The appellant then gave an unsworn statement denying commission of the offence and contending that members of the public went to shelter from rain at his house and started taking his items from therein as they beat him.He was then taken to the police station where he was charged with an offence he was not involved in.
On the above facts, the Learned Principal Magistrate found that the offence of manslaughter had been proved against the appellant as required in law and convicted him as already stated. He then sentenced him to ten(10) years imprisonment.

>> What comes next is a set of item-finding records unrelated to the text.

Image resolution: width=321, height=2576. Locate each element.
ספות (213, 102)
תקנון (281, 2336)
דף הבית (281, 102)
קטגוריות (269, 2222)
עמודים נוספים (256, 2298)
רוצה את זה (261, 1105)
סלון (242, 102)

I have re-evaluated and reconsidered the same evidence and note that the offence was committed at about 3. 00p.m. That was in broad day light. It was witnessed by PW3 who however was not cross examined. There was therefore non-compliance with section 208 (2) and (3) of the Criminal Procedure Code. That omission would be ascribed to the court. I am not therefore surprised that the Learned Senior Deputy Prosecution Counsel conceded the appeal.
How about a retrial? I am assured that a retrial can be mounted with dispatch. Having considered the evidence of PW3, who was an eye witness, I have come to the conclusion that the prosecution presented credible evidence at the trial upon which a conviction would be founded.
The appellant’s trial took about two years to be concluded. I have also noted that he was, during his trial, admitted to bail. In these premises, I am of the view that the appellant would suffer no undue prejudice if a retrial is ordered. This appeal is therefore allowed. The appellant’s conviction is quashed and the sentence of ten(10) years imprisonment imposed upon him set aside. The appellant shall be retried on the basis of the original charge by a different magistrate with competent jurisdiction. Pending the retrial, the appellant may be released on bond on such terms as the trial magistrate shall determine.
Orders accordingly.
DATED AND DELIVERED AT ELDORET
THIS 31ST DAY OF MARCH 2011.
F. AZANGALALA
JUDGE
Read in the presence of:
The appellant and Mr. Oluoch for the State.